In the previous chapter, we formalized sequential decision-making problems using Markov Decision Processes (MDPs). We defined states, actions, rewards, and the goal of maximizing cumulative future rewards (return). A central idea was the concept of value functions, which quantify how good it is for an agent to be in a particular state ($V^{\pi}(s)$) or to take a specific action in a state ($Q^{\pi}(s,a)$) while following a policy $\pi$.

This chapter focuses on methods for calculating these value functions. We will introduce the Bellman equations, which express the value of a state or state-action pair in terms of the expected values of successor states. These equations form the basis for many RL algorithms.
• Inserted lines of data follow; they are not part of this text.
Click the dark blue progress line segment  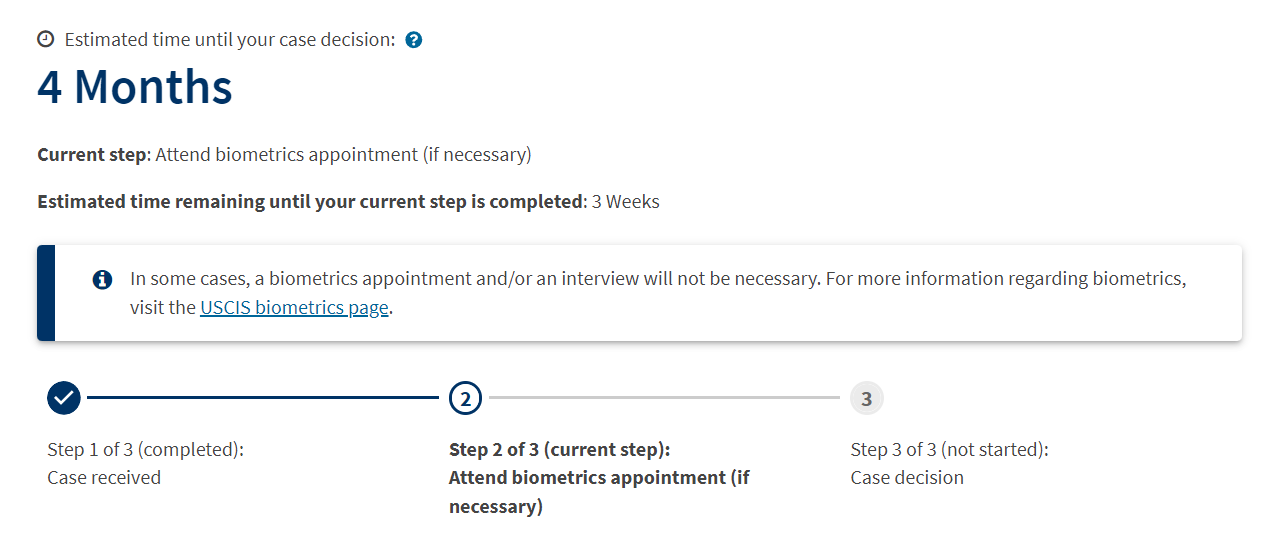point(263,398)
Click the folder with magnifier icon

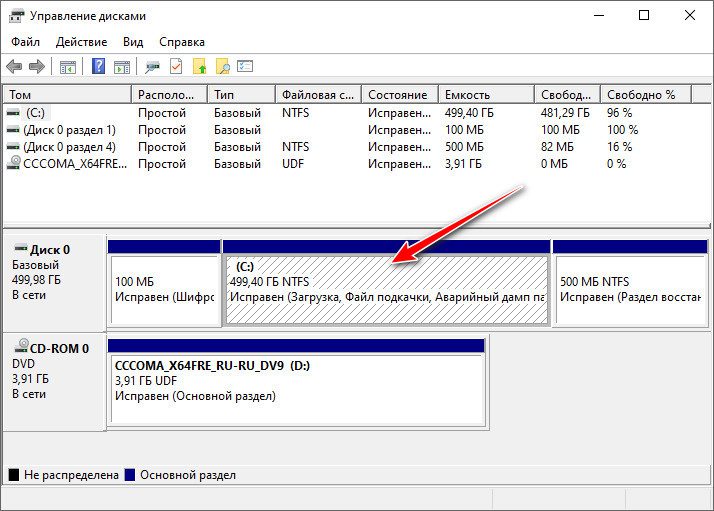(x=223, y=66)
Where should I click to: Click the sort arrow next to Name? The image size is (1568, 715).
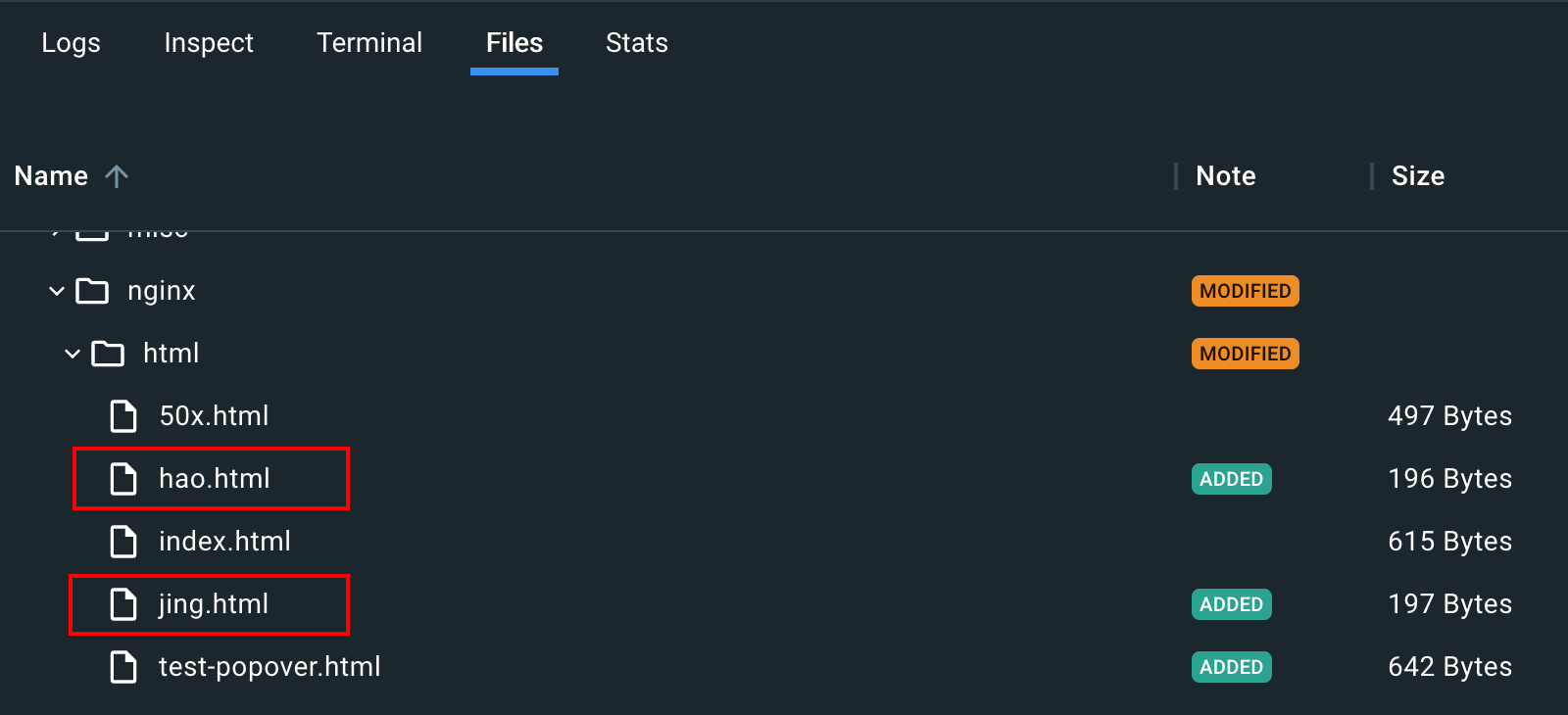117,176
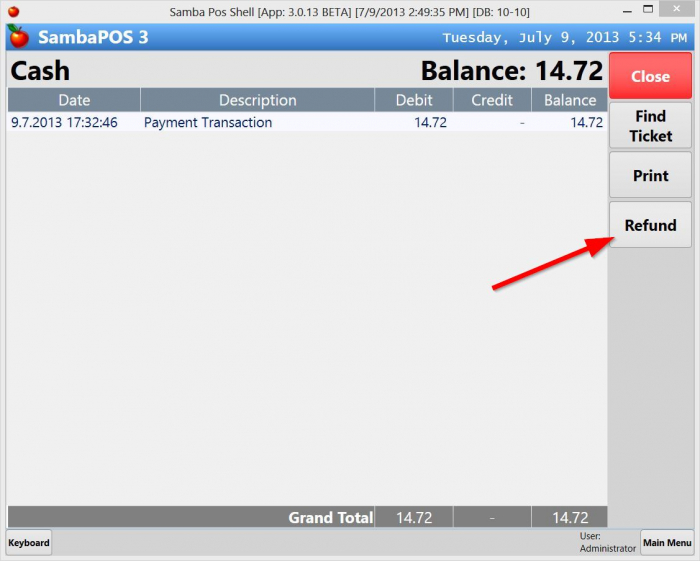The width and height of the screenshot is (700, 561).
Task: Click the 9.7.2013 17:32:46 date cell
Action: point(64,122)
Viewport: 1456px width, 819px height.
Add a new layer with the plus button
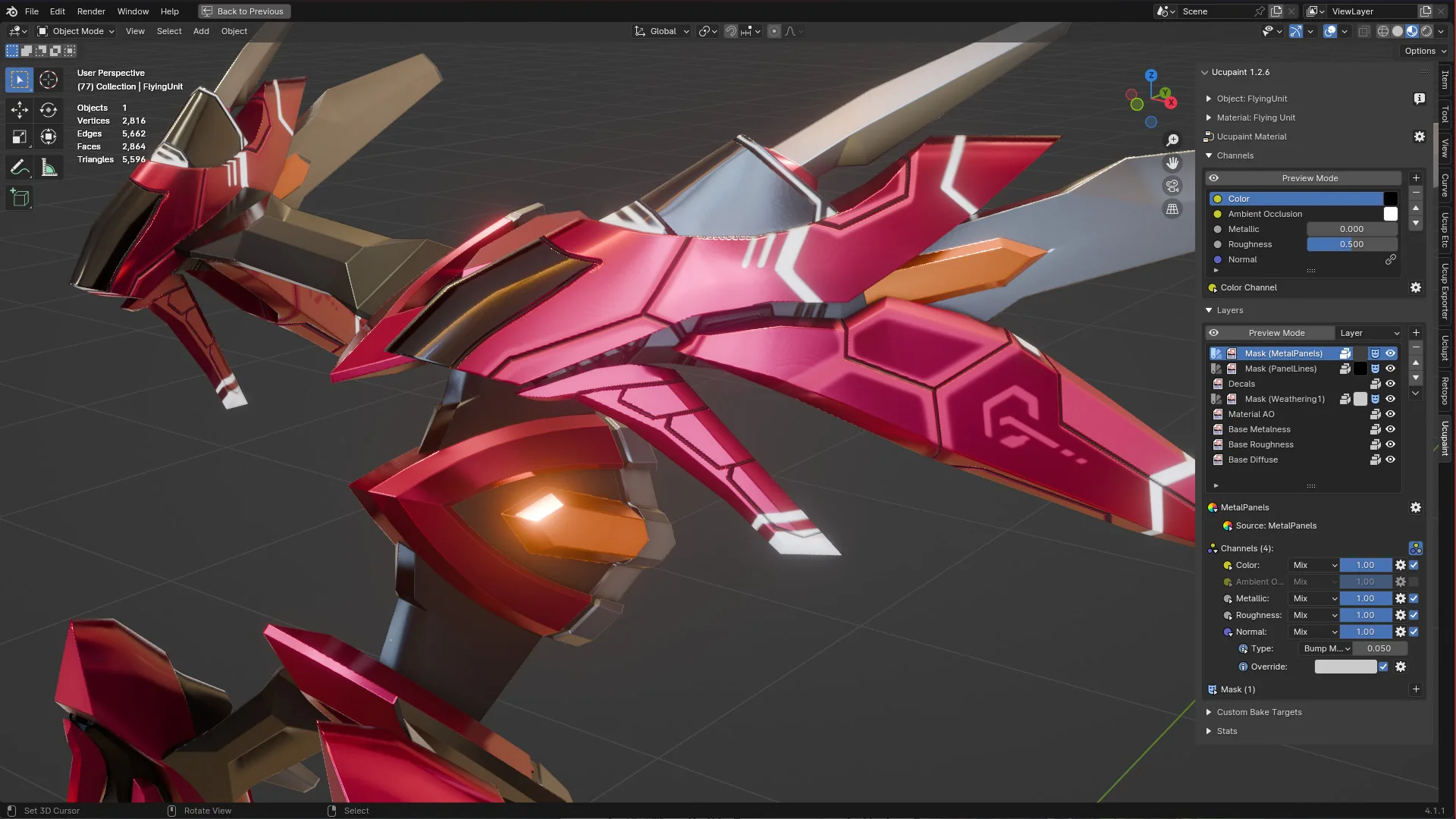point(1415,332)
Specifically, you will learn about:

• The Bellman expectation equation, which relates the value function of a policy $\pi$ to itself recursively.
• The Bellman optimality equation, which defines the value function for the optimal policy $\pi^*$.
• Dynamic Programming (DP) methods, specifically Policy Iteration and Value Iteration, which can compute optimal policies and value functions given a complete model of the environment (the MDP).
• The limitations of DP, particularly its reliance on a known model, motivating the model-free methods discussed in later chapters.

By the end of this chapter, you will understand how to theoretically compute optimal value functions and policies when the environment's dynamics are fully known.